++++ RECORD EXTRACTS ++++

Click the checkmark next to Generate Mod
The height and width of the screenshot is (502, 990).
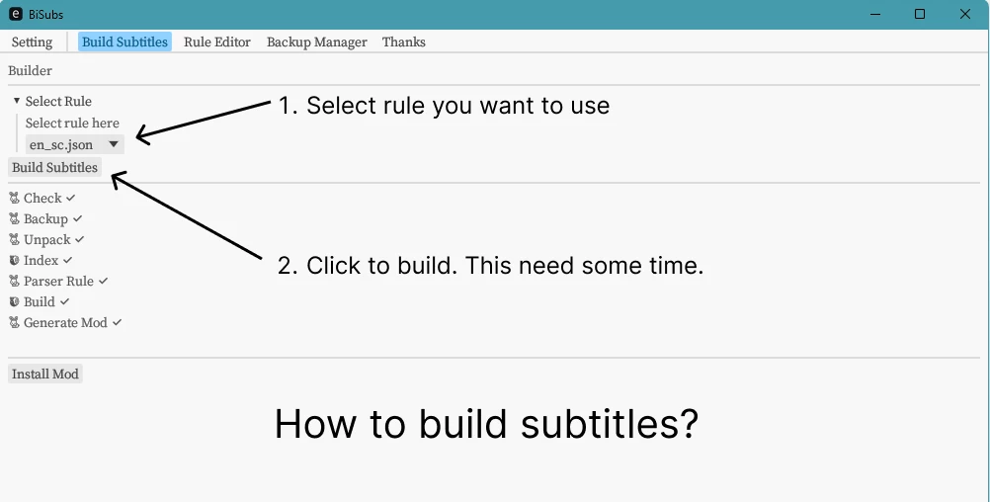(117, 322)
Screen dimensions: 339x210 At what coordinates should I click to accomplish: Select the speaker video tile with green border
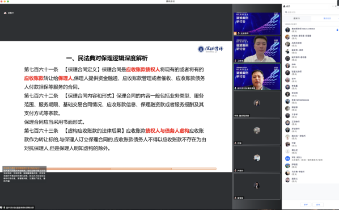point(257,77)
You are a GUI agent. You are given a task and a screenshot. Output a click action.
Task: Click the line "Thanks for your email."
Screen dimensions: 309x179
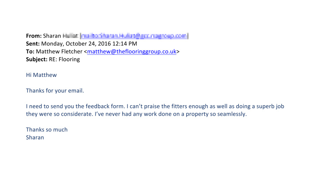coord(55,91)
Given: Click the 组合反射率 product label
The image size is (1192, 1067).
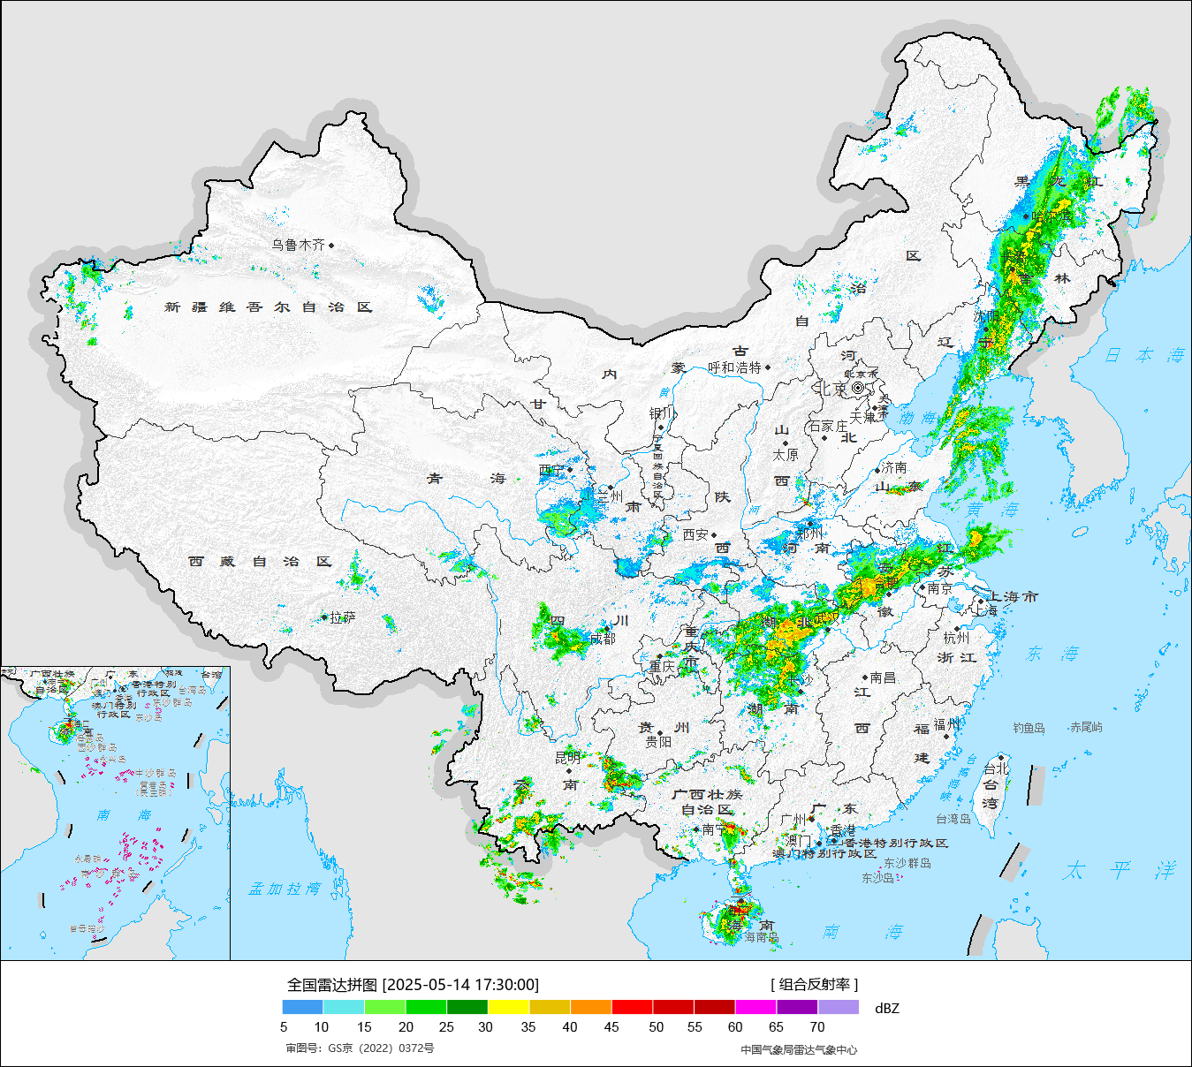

++++

Please copy exactly, and only, the lines from the one that contains "Screen dimensions: 309x179" through the last line of the data above, omitting all pictures.

§ **TASK SOLUTION**:
Screen dimensions: 309x179
coord(55,91)
Given: Click the 组合反射率 product label
The image size is (1192, 1067).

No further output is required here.